## [WORK TO COMPLETE]
The task calls for the line containing "Task: Check the Delete parts option" and all later lines, through the end of the entries below, to be set down exactly and without pictures.

** STUDY MATERIAL follows **

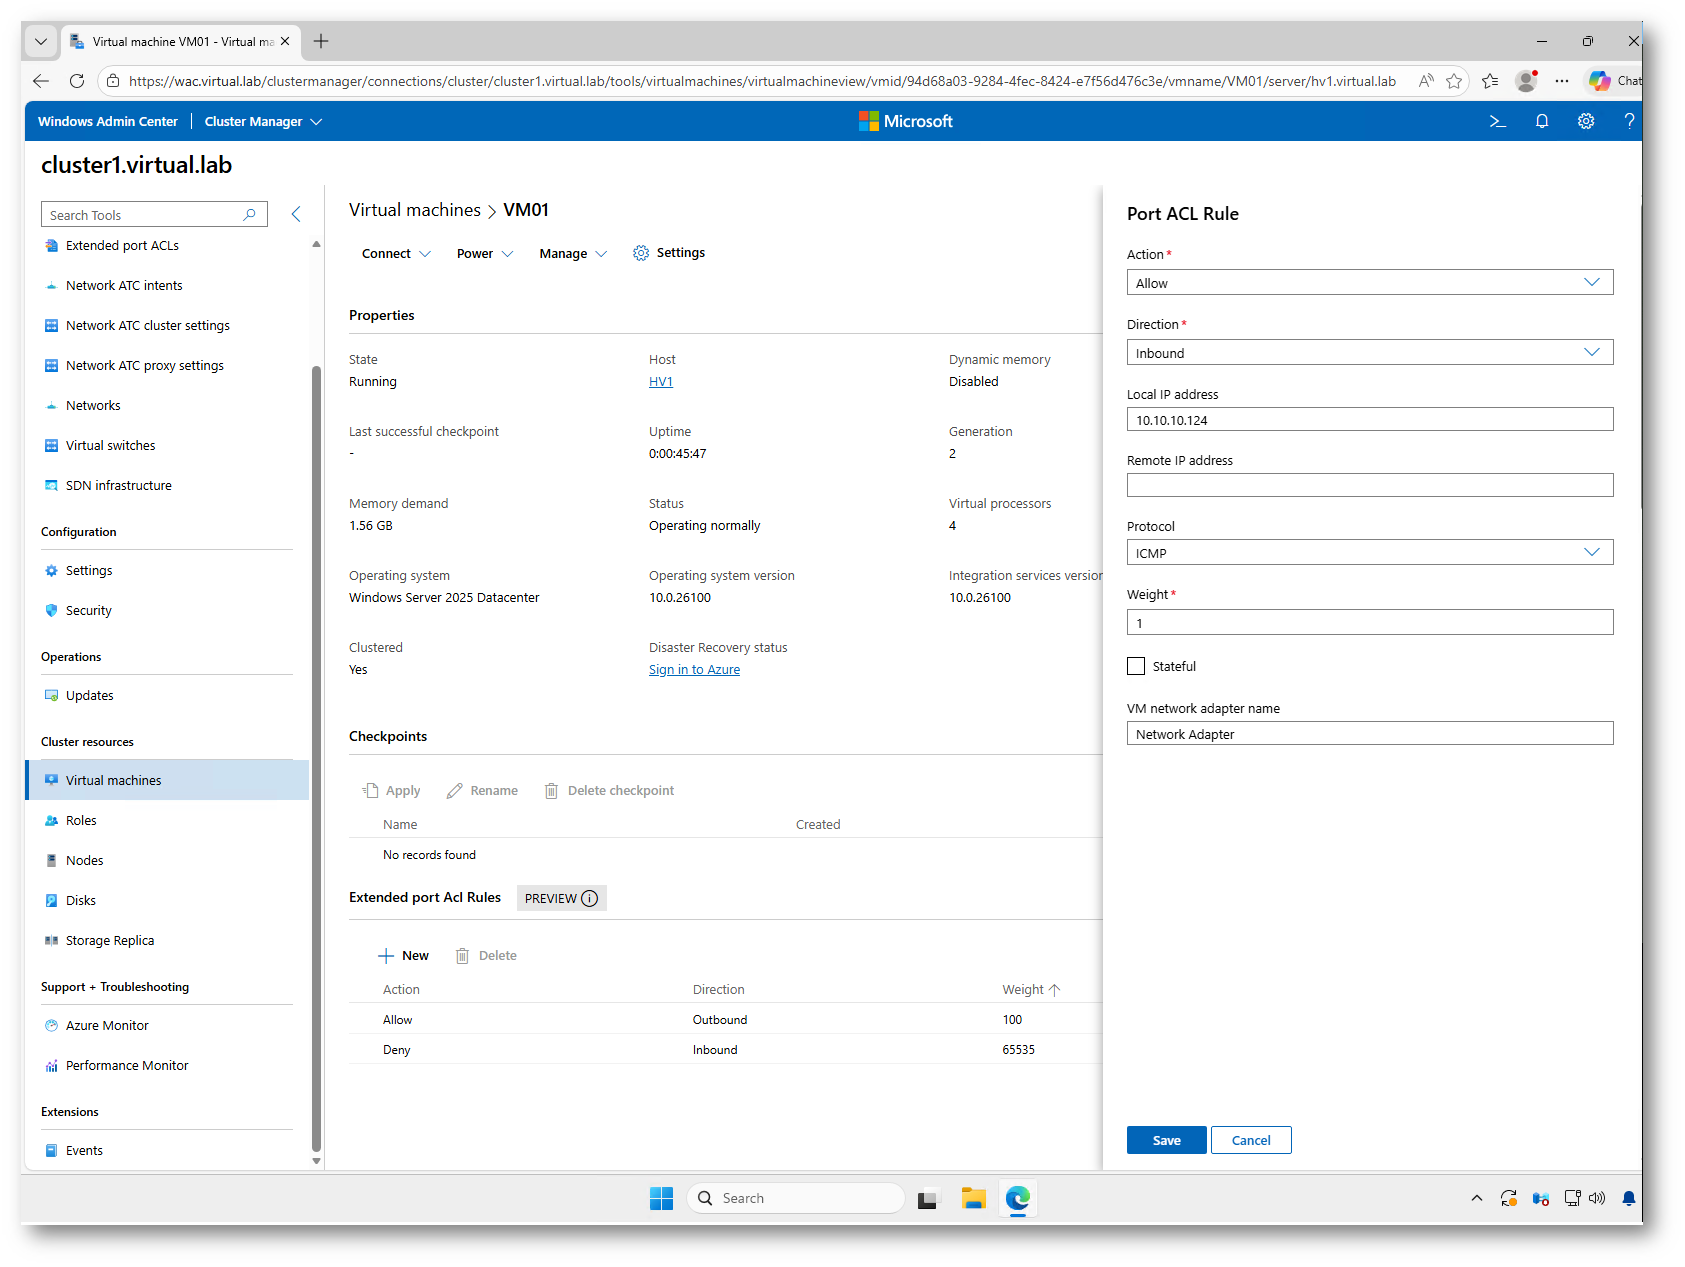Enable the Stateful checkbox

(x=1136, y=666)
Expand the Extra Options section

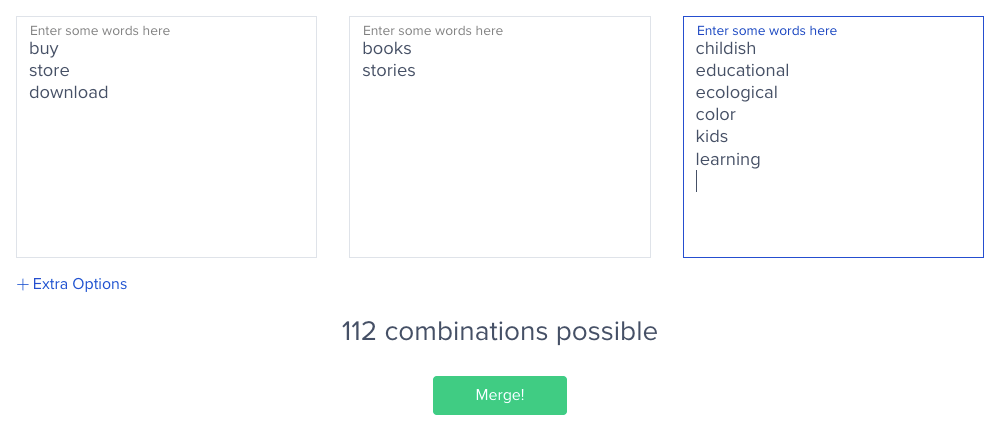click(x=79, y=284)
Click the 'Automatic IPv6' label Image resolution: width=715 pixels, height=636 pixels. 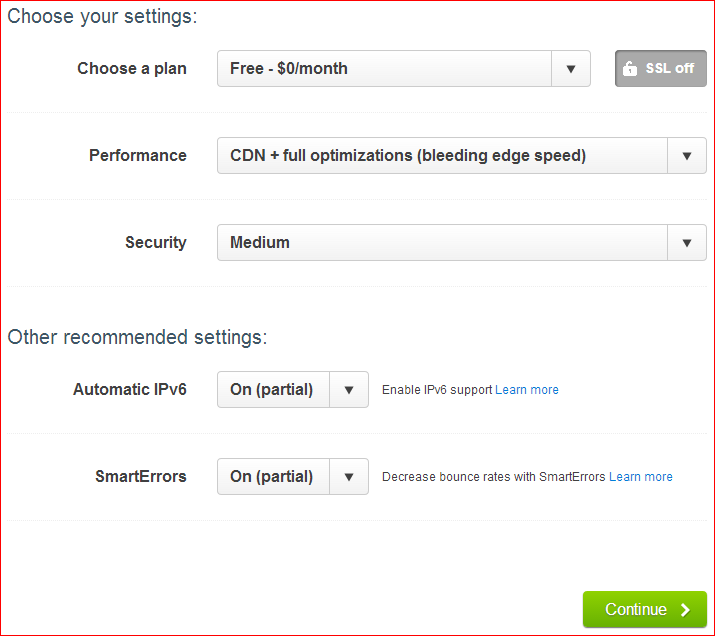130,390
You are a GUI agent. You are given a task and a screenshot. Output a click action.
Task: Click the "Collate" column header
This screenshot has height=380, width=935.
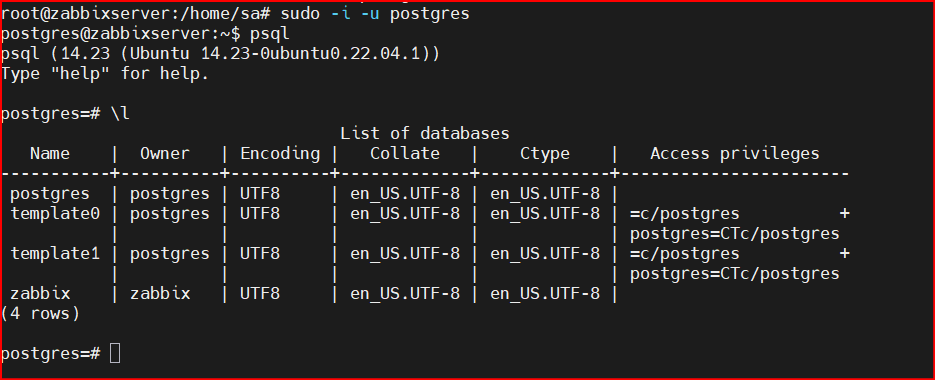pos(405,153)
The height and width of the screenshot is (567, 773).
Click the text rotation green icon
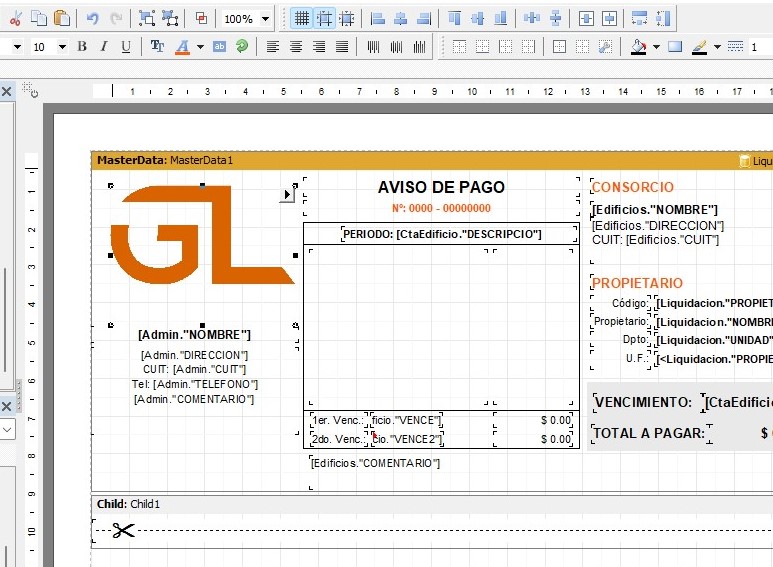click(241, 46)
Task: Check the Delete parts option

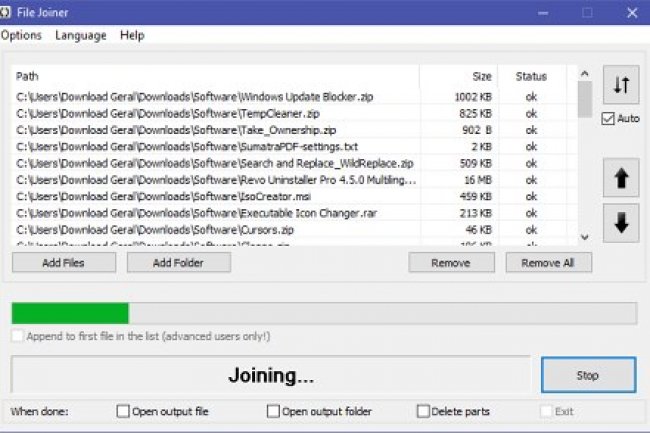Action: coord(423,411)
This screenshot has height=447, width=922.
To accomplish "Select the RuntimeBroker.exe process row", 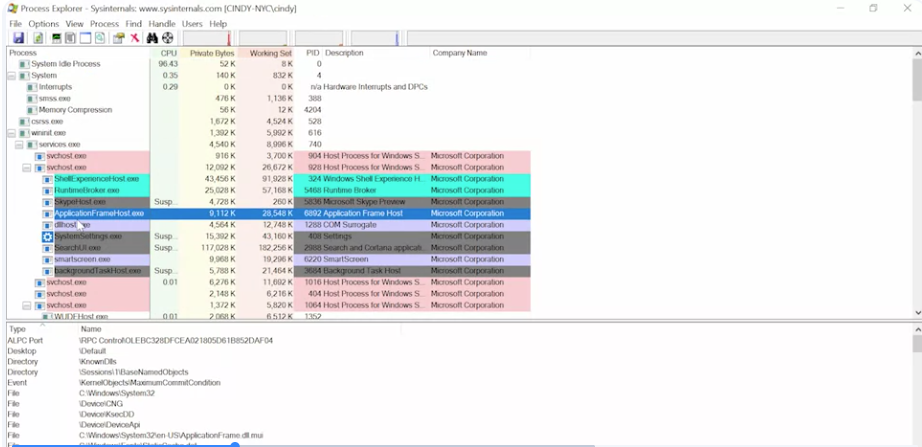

** End of STUDY MATERIAL **

## [WRITTEN ANSWER]
Task: Check the Delete parts option

Action: coord(423,411)
This screenshot has height=447, width=922.
To accomplish "Select the RuntimeBroker.exe process row", 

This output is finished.